L’Opec si aspetta un incremento della domanda del 23% da qui al 2045, a 110 milioni di barili al giorno.
“Indipendentemente da come e quando finirà la guerra in Ucraina, la Russia ha smesso di essere un partner energetico affidabile per l’Ue, di fatto la sua offerta di gas non c’è e non ci sarà più. È vero che la crescita delle rinnovabili è stata impetuosa ma ancora non basta per colmare del tutto questo gap che si è creato”, ragiona Scarpa.
La Russia è il primo esportatore di gas al mondo. Questa immensa offerta ora è fondamentalmente a disposizione dell’Asia e della Cina in particolare. “Avere a disposizione gas a basso costo è una fortissima tentazione per Pechino, lo è da un punto di vista industriale ma lo è anche da quello geopolitico. Per la Cina, comprare il gas e il petrolio di Mosca, è anche un modo per attrarre definitivamente nella sua orbita la Russia e farne un paese suo satellite”. La Cina, grande consumatrice di carbone, il più inquinante dei fossili, ha investito molto anche nelle rinnovabili ma, soprattutto ora che attraversa una fase economica molto delicata, la tentazione di rallentare è forte. Ma è qui e in India che si giocherà la vera partita della lotta ai cambiamenti climatici.
Non molto tempo fa colossi finanziari come BlackRock e Vanguard Group hanno risposto ad alcune domande rivolte loro da parlamentari britannici incaricati di capire come il Regno Unito potrebbe ottemperare ai suoi impegni di riduzione delle emissioni di Co2. Quello che è emerso è che nessuna di queste società ha intenzione di interrompere o ridurre significativamente i finanziamenti all’industria delle fonti fossili.
Tutto ciò pone una questione fondamentale, ovvero quanto spazio debba essere concesso ai meccanismi di mercato di fronte ad una crisi climatica ormai iniziata. Molti economisti hanno rimarcato il sostanziale fallimento di sistemi come la vendita dei permessi di emissioni di Co2 o altri meccanismi che si affidano a logiche di mercato per gestire il problema dell’inquinamento.

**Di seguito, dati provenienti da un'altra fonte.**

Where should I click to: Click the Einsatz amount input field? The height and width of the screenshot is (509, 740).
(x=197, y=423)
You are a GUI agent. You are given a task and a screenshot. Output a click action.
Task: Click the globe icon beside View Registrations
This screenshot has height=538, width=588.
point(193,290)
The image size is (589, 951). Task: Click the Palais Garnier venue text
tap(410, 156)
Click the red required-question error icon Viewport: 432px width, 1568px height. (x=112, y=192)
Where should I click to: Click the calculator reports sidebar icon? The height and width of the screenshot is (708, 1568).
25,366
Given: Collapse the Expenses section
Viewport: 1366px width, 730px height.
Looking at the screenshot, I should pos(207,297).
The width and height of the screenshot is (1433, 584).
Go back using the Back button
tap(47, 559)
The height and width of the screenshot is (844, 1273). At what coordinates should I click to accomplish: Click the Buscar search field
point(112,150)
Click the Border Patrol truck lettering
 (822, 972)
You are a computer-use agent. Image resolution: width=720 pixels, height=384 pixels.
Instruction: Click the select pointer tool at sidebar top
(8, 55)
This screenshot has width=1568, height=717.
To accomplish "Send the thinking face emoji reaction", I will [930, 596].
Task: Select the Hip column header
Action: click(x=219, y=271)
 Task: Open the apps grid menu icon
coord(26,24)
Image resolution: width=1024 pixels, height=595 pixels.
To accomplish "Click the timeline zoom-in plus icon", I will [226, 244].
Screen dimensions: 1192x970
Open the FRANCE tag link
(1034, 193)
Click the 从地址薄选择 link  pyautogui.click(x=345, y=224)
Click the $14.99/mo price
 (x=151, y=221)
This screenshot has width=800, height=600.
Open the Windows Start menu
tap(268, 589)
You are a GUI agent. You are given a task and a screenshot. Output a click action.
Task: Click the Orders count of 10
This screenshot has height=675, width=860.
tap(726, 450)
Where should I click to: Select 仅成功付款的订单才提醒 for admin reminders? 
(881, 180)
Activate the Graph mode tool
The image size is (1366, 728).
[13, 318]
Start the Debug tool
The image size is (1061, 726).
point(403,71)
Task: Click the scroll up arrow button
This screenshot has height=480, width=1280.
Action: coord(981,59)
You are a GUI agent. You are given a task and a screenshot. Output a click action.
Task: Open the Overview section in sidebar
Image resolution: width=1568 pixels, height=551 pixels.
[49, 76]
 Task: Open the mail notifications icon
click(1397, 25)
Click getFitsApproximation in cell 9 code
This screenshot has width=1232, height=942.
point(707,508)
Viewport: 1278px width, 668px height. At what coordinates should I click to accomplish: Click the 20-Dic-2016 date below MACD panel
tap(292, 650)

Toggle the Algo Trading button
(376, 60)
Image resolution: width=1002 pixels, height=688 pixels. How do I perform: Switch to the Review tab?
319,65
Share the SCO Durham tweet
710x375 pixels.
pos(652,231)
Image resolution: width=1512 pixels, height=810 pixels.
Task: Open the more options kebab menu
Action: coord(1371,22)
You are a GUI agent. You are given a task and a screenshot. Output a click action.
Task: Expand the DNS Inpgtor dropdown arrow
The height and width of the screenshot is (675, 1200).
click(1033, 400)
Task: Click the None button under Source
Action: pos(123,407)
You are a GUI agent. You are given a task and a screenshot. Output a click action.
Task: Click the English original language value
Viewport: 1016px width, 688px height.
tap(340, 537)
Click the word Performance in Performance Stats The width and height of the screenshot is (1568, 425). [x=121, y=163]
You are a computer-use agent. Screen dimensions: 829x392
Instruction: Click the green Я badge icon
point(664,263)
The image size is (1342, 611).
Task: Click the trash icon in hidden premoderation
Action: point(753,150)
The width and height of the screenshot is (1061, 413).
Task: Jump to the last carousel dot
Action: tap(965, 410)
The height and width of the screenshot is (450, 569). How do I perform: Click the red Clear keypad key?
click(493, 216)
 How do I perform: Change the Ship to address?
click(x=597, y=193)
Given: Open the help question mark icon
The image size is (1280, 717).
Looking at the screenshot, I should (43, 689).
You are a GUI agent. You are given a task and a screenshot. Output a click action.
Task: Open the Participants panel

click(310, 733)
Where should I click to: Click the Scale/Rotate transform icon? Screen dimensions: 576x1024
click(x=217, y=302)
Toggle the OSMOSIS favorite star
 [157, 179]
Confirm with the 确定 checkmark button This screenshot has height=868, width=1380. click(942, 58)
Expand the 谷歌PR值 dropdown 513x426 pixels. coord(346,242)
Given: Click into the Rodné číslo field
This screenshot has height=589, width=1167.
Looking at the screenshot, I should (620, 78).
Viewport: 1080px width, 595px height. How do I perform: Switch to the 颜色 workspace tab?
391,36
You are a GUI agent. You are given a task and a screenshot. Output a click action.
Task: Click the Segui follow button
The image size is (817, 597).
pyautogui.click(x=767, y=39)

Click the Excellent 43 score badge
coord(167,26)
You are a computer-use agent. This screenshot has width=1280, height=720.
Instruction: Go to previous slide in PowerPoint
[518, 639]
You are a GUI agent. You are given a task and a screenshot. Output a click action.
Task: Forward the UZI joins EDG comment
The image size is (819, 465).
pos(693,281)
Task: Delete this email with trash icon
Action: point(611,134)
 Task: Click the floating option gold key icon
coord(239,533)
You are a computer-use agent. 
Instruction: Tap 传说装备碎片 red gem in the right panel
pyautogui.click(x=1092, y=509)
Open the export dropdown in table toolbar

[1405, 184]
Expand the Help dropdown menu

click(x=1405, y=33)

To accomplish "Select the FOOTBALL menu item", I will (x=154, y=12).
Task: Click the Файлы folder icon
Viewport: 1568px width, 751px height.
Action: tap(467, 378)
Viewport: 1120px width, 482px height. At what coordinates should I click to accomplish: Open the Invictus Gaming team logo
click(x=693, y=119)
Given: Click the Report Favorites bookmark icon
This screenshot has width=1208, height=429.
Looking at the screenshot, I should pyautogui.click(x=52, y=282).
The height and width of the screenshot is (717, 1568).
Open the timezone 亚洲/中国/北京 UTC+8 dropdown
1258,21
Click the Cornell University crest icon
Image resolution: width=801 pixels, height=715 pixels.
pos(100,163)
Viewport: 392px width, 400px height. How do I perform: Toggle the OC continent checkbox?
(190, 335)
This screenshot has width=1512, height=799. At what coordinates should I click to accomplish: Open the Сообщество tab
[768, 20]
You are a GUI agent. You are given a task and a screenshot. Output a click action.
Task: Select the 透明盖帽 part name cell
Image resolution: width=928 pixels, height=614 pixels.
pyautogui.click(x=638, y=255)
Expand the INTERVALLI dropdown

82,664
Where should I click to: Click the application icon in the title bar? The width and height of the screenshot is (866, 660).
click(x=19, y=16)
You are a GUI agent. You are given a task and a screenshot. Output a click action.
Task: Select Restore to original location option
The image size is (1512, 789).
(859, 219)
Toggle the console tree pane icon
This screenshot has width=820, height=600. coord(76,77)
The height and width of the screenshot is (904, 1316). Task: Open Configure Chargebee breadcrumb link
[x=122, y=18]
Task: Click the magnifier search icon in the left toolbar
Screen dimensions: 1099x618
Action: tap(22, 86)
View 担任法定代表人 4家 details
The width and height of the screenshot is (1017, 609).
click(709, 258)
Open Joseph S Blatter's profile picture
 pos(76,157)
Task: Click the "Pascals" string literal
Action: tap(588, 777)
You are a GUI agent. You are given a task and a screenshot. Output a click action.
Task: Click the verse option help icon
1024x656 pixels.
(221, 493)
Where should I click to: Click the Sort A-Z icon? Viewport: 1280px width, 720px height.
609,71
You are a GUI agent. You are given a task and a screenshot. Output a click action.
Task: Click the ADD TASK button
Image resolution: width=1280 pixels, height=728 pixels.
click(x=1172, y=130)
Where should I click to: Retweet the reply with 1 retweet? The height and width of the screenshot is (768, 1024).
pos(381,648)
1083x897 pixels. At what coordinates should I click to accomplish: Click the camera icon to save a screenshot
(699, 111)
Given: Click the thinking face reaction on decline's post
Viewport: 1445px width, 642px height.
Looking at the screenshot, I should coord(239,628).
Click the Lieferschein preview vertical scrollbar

La retromarcia delle compagnie petrolifere innescata dalla corsa al profitto suggerisce che siano necessari interventi esterni per più energici. Né sembra che la grande finanza sia davvero in grado di svolgere una funzione di allocazione degli investimenti favorevole al contrasto della crisi climatica. Del resto, come scriveva il padre del libero mercato Adam Smith (un padre che conosceva bene virtù ma anche difetti del “figlio”): “I grandi azionisti sono una categorie di persone i cui interessi non coincidono mai con quelli della collettività, che hanno anzi un interesse a ingannare e addirittura opprimere il resto della società e che coerentemente, in molte circostanze, lo hanno fatto”.